Aim of the task => In the lines from the one containing "Where should I" through the end of the material, swap "tree" for "sidebar" and leave everything else unchanged.

Records from a collection =>
— start —
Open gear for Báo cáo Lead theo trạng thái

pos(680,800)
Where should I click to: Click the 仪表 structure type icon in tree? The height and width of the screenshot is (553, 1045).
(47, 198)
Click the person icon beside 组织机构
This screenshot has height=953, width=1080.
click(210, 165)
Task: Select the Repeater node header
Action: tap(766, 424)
— end —
Exercise answer =>
Where should I click to: Click the 仪表 structure type icon in sidebar? The height and width of the screenshot is (553, 1045).
(47, 198)
Click the person icon beside 组织机构
This screenshot has height=953, width=1080.
click(210, 165)
Task: Select the Repeater node header
Action: tap(766, 424)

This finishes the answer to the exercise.